Is Simplification/Approximation still important for SBI PO Prelims Quant?

It's worth practicing as a foundation, but recent shifts (especially 2025) have shown a marked drop in Simplification/Approximation questions in favor of DI and applied Arithmetic. Don't rely on it as your primary quick-scoring strategy anymore.

What's a realistic good-attempt target for SBI PO Prelims based on recent trends?

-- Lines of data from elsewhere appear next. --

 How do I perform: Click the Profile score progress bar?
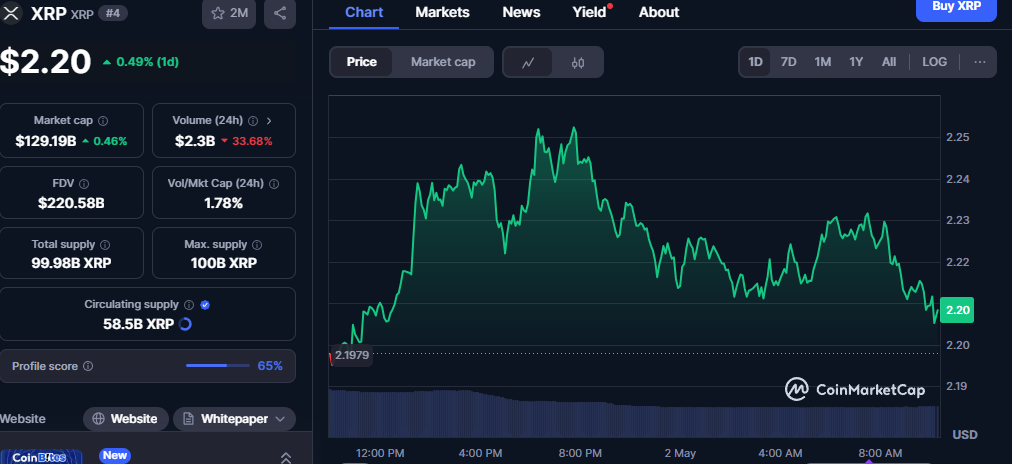click(218, 366)

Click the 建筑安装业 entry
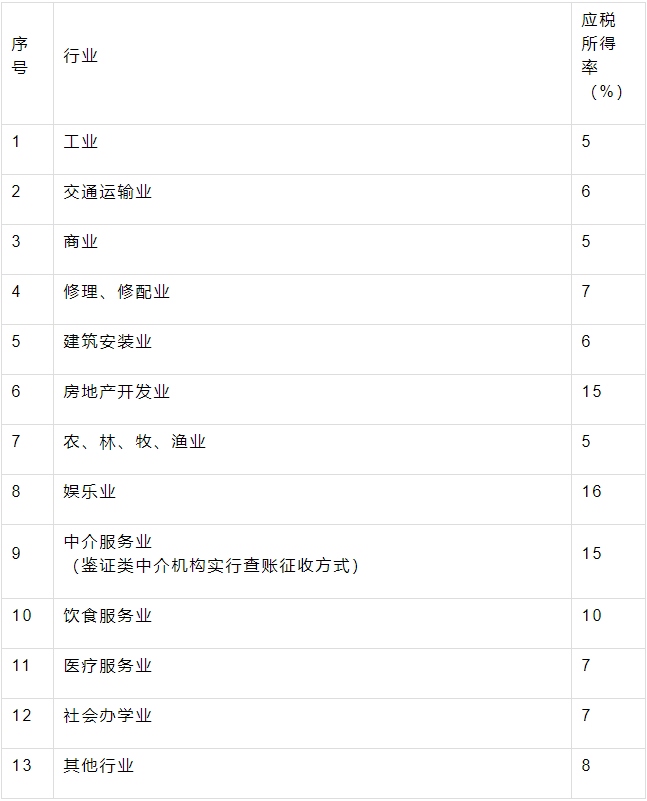point(108,341)
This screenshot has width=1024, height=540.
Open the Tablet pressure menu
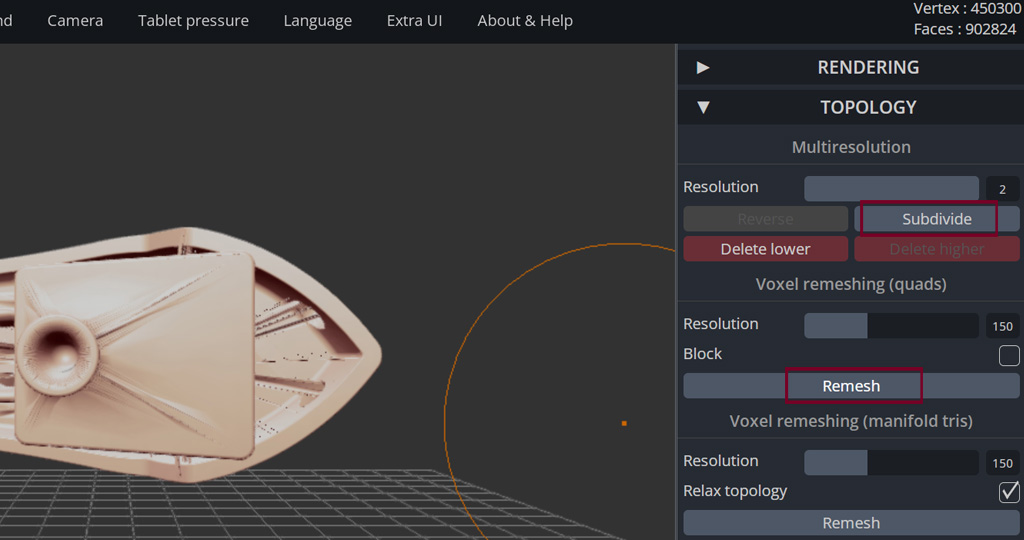193,21
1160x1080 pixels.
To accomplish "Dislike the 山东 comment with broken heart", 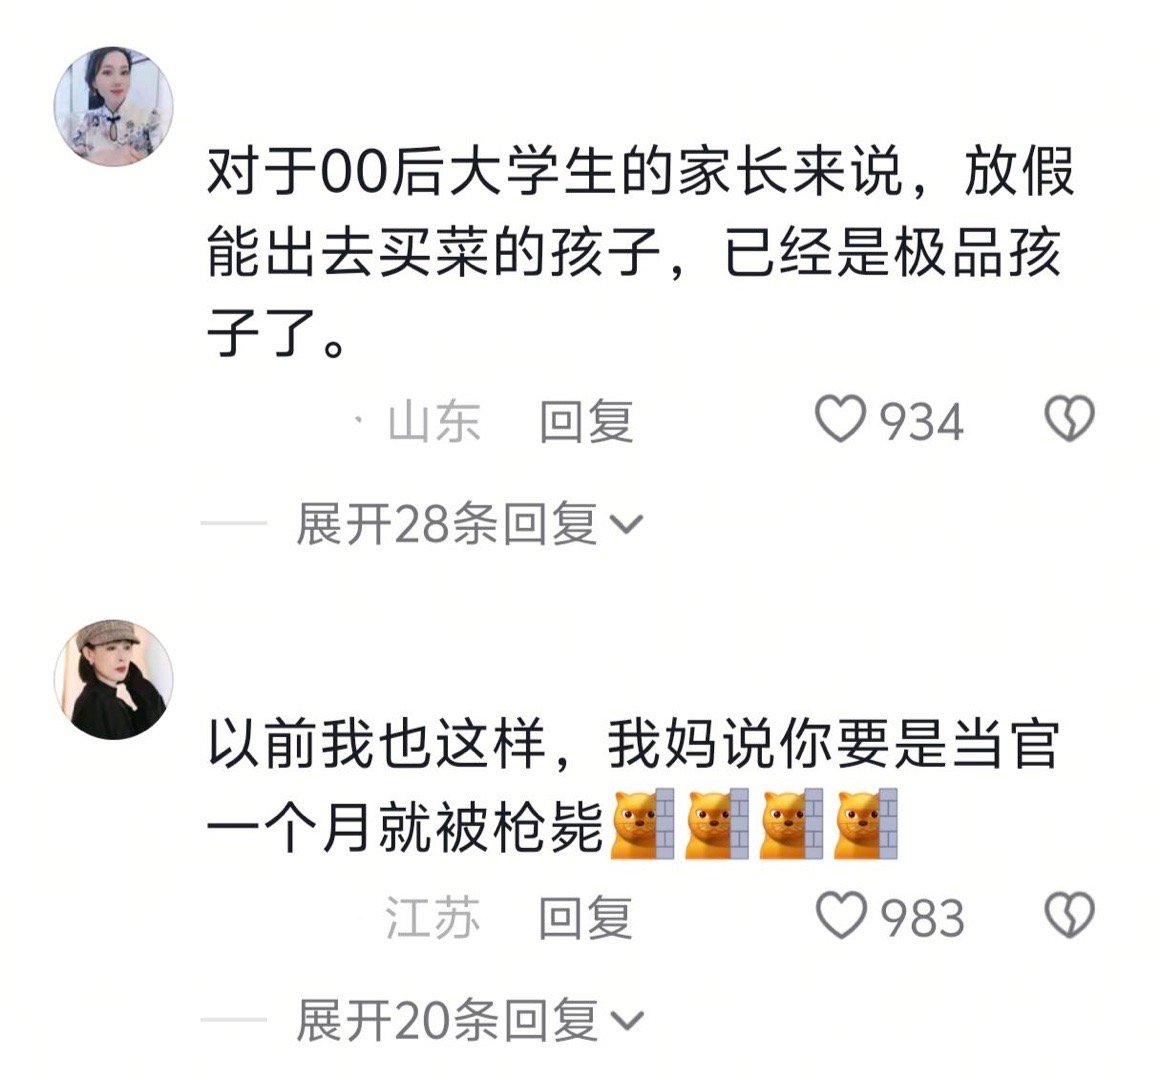I will pyautogui.click(x=1069, y=419).
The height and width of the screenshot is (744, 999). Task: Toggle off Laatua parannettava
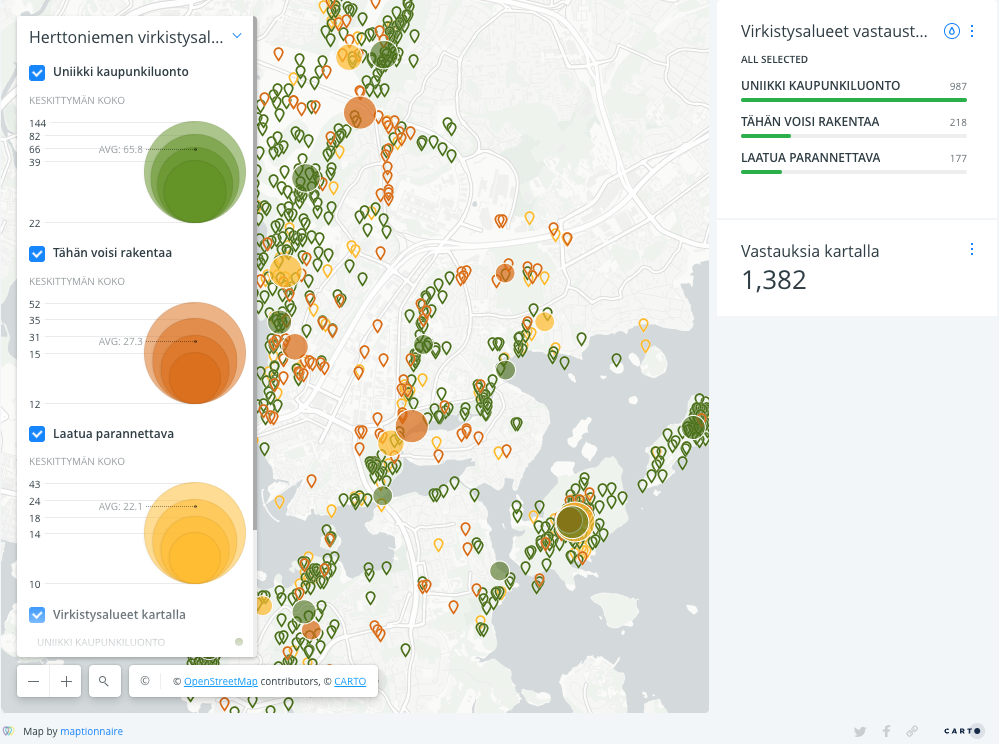coord(37,434)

Recent cycles point to roughly 56–72 questions attempted with high accuracy as a safe range, with the exact number depending heavily on how puzzle-heavy that year's Reasoning section turns out to be.

Which section has stayed most consistent over the last 5 years?

English Language. Reading Comprehension, Cloze Test, and Error Spotting have remained the dominant topics every year, with difficulty consistently rated easy-to-moderate.